- Document segment -
Segment Open
On Apr 9, 12:51 pm, already5cho...@yahoo.com wrote:
>
> Thanks for information, Matt.
> I vaguely remember from the Byte articles from the mid 90s that 5Kf
> FPU was optimized toward single-precision performance. Did you change
> this part of the core?

We did goose the FP unit a bit. We rebuilt the FP pipeline to support
double precision at 2FLOPs per cycle (MADD.D a double precision
mull-add), so the double precision FP rate is the same as the single
precision FP rate.

Other than that, we added cache coherence to the L1, and full
single bit correction/double bit detect to the L1 Dcache. (The I
cache is parity protected.)

There were Byte articles in the mid 90's on the 5Kf? Who knew?

matt....@sicortex.com

unread,

Apr 10, 2008, 1:37:45 PM4/10/08

to

On Apr 9, 7:49 pm, "Del Cecchi" <delcecchioftheno...@gmail.com> wrote:
> This sounds a lot like a Blue Gene, only of course with Mips taking the
> place of PowerPC as the processor. Would you comment on the differences?
>
> del

I doesn't sound anything like a Blue Gene -- it is much much
quieter. ;)

The major differences relative to BG/L are

1. Higher performance inter-node communication (higher BW, lower
end-to-end latency (average under 2uS MPI ping-pong).

2. Design centered on 972 nodes and smaller. Our ambitions are
to fill needs in day-to-day production environments, not to beat
the Earth Simulator or occupy slots in the Top500. (Somebody
needs to do that, but we chose to focus elsewhere.)

3. Full linux/posix environment on all processors. All system software
and SiCortex libraries are open source.

4. Up to 8GB of DRAM per 6 processor node.

5. SiCortex has configurations from 72 processors (the deskside
development
system) to 5832 (the cabinet with the gull wing doors). In addition
to the
SC648 (648 processors) and the SC1458 (1458 processors, how DID we
come
up with this naming scheme?) there are incremental versions in between
that
involve replacing processor modules with "placeholder modules."
Segment Closed
- What you need to do -
- 1) In the SiCortex forum thread, how is the L1 instruction cache protected?
- 2) Extend the SiCortex forum thread, starting right after its last sentence.

- Dataset extract -
Segment Open
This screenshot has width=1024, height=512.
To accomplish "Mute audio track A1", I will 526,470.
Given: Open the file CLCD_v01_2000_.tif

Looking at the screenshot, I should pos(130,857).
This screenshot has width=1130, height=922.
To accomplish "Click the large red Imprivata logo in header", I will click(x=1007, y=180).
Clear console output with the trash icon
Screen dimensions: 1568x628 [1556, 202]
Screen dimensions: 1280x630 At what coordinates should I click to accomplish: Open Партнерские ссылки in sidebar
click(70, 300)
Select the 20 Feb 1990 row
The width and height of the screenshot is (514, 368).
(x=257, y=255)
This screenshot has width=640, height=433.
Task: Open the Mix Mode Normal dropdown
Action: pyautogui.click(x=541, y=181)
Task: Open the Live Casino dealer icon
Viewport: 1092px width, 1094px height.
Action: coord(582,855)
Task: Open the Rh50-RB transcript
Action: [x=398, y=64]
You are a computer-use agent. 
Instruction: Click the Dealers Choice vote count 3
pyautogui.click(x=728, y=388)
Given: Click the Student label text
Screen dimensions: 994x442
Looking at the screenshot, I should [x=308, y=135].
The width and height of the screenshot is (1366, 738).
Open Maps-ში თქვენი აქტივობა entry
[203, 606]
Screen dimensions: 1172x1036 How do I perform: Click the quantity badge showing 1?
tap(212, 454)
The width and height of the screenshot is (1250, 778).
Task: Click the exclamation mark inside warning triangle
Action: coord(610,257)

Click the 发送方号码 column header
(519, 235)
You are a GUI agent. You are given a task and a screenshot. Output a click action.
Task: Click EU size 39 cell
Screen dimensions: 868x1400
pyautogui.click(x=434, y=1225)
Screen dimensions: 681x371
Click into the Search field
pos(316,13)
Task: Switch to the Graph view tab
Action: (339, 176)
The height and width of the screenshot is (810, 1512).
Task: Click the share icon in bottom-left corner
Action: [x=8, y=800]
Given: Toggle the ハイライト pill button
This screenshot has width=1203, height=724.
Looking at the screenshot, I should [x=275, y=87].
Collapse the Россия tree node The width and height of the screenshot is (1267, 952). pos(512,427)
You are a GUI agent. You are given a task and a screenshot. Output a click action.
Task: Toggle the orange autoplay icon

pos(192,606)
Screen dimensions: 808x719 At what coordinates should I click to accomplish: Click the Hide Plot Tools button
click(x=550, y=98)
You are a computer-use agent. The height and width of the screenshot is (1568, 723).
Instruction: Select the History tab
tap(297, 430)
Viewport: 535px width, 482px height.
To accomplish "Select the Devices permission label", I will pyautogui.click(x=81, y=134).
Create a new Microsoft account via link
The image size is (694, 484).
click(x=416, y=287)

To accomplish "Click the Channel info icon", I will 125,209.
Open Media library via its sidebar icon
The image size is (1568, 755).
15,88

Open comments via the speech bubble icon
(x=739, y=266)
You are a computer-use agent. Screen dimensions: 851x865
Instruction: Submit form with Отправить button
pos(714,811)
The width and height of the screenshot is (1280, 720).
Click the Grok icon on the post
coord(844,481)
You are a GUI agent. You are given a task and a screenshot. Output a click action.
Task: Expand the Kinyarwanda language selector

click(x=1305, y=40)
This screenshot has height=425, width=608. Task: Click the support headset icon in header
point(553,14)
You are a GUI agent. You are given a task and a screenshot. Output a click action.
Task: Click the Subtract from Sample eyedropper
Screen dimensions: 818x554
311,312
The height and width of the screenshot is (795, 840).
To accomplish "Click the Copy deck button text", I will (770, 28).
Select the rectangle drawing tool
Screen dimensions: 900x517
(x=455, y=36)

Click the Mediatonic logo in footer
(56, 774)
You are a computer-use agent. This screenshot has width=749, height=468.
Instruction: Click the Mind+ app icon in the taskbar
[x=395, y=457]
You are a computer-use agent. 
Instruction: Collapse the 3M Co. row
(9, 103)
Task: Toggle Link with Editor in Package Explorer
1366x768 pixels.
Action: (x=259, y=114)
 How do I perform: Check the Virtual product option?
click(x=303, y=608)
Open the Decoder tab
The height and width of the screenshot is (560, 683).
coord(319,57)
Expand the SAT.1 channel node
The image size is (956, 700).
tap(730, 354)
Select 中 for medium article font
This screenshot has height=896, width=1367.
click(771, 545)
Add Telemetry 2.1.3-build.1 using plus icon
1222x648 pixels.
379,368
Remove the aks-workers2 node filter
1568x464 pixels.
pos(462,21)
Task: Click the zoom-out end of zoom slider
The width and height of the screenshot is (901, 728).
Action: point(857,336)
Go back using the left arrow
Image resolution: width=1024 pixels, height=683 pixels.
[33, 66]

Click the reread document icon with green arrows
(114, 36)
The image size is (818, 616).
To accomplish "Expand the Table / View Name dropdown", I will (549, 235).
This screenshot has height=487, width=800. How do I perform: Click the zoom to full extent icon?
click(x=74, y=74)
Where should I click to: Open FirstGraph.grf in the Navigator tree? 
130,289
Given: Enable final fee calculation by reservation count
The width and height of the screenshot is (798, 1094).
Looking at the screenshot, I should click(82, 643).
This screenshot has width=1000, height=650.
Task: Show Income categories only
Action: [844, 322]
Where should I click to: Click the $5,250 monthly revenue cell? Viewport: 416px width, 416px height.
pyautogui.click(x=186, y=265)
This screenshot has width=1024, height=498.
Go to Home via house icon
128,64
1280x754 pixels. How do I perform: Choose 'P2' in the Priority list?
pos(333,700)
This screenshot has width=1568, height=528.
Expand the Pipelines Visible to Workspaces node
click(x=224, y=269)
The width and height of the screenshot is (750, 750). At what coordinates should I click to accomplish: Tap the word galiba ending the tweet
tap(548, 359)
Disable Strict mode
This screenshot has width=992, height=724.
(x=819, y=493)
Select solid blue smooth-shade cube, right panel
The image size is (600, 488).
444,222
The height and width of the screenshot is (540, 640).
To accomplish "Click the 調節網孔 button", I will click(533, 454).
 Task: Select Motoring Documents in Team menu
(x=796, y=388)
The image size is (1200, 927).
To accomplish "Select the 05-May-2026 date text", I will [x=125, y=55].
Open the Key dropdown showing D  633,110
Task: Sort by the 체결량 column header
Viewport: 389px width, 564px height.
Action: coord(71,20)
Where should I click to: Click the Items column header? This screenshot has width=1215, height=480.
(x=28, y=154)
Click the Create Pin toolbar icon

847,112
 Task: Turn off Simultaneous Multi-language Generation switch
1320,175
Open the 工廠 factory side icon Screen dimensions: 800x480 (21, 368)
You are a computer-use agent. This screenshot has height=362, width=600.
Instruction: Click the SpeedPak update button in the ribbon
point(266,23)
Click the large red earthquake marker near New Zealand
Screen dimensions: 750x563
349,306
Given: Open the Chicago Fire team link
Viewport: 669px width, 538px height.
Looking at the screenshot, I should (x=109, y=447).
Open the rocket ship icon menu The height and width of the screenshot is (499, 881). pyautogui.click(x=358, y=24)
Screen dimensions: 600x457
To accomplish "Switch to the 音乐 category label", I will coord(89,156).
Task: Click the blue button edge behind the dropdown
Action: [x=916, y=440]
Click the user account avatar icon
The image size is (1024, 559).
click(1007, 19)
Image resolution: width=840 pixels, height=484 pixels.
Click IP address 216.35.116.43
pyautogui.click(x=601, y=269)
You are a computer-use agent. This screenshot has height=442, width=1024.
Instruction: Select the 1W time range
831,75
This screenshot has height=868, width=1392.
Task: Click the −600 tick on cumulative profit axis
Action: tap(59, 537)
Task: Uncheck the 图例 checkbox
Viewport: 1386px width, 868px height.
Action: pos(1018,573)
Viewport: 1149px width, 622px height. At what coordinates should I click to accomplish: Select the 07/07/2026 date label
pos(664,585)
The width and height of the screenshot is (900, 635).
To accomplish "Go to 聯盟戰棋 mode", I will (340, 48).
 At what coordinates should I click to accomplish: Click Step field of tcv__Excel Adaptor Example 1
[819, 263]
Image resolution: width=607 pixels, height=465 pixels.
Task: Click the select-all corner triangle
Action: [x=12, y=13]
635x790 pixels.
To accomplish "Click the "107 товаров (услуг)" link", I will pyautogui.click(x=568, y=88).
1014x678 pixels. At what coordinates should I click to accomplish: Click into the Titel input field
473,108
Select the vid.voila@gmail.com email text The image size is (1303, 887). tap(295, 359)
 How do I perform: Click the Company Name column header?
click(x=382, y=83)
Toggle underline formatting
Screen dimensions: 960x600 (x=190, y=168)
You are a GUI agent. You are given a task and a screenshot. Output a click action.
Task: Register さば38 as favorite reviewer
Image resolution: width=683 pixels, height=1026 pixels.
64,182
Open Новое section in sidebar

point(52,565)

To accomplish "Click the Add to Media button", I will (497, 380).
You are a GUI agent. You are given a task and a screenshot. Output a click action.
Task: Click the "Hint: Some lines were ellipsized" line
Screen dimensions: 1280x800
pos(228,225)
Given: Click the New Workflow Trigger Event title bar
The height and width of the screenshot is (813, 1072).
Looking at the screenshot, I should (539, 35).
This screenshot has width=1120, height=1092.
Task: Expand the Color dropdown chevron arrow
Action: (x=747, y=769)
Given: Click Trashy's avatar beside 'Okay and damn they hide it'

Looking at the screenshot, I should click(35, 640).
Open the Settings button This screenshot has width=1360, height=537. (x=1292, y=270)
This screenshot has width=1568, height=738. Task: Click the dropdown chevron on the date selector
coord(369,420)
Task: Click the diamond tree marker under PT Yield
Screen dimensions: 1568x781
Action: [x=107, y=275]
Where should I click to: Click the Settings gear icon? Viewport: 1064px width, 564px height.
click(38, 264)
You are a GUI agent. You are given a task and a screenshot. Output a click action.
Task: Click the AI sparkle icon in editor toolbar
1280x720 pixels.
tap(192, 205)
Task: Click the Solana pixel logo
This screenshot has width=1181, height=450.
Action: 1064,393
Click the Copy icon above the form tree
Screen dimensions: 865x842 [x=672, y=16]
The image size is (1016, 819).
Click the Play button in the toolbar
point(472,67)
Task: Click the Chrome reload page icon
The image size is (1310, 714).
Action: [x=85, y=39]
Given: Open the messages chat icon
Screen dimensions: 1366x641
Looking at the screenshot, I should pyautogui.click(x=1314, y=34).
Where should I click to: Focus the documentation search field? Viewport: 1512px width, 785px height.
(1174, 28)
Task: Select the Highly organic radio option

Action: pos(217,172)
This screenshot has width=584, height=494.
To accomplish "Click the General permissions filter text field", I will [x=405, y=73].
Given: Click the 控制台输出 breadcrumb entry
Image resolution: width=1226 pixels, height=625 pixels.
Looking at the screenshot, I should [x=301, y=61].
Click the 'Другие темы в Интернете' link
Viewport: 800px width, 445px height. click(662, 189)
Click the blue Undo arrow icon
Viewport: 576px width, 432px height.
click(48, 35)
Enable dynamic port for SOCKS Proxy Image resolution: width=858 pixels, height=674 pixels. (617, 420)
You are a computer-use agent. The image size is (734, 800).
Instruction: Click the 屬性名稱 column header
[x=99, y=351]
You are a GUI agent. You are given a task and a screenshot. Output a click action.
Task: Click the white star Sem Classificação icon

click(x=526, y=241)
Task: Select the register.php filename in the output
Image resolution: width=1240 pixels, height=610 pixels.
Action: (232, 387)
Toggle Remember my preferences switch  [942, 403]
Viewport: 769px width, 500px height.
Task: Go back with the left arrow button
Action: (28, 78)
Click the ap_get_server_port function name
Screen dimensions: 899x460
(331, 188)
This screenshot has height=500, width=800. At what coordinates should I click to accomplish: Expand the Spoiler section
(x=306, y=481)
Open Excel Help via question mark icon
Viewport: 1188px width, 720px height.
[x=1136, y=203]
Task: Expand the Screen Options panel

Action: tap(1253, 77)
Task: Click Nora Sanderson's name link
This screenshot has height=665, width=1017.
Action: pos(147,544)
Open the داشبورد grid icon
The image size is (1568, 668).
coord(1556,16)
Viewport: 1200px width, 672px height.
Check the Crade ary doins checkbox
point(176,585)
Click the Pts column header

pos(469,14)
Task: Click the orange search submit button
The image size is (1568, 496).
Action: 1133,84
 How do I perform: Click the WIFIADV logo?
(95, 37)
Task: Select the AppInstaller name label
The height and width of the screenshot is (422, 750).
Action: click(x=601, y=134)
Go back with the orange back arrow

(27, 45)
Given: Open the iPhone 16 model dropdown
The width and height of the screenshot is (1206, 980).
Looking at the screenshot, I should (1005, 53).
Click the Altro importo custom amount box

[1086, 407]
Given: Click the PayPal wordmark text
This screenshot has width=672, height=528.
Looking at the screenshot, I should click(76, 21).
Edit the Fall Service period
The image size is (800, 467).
Segment Closed
- Responses to the exercise -
- 1) It is parity protected.

- 2)
6. Kautz graph topology for all traffic vs. mesh/torus and trees. The
graph
diameter is 6 for the largest SiCortex system.

7. "Generic" IO as long as you think of PCI Express Modules as
"Generic."
Specifically, all systems support GigE, Infiniband, and
Fiberchannel.
We support others, but I don't have the supported IO list in front of
me right now.

8. BG/L does a better job of managing the processor-memory path:
BG/L stream triads are 6x better than SiCortex. Sigh.

BG/P will probably improve on a few of these, but I haven't seen
results from the BG/P installations yet.

There are probably other differences, but I'm more versed on the
SiCortex side of things than the BG/L.

already...@yahoo.com

unread,

Apr 10, 2008, 2:10:55 PM4/10/08

to

On Apr 10, 7:13 pm, matt.rei...@sicortex.com wrote:
> On Apr 9, 12:51 pm, already5cho...@yahoo.com wrote:
>
>
>
> > Thanks for information, Matt.
> > I vaguely remember from the Byte articles from the mid 90s that 5Kf
> > FPU was optimized toward single-precision performance. Did you change
> > this part of the core?
>
> We did goose the FP unit a bit. We rebuilt the FP pipeline to support
> double precision at 2FLOPs per cycle (MADD.D a double precision
> mull-add), so the double precision FP rate is the same as the single
> precision FP rate.
>

Very well

> Other than that, we added cache coherence to the L1, and full
> single bit correction/double bit detect to the L1 Dcache. (The I
> cache is parity protected.)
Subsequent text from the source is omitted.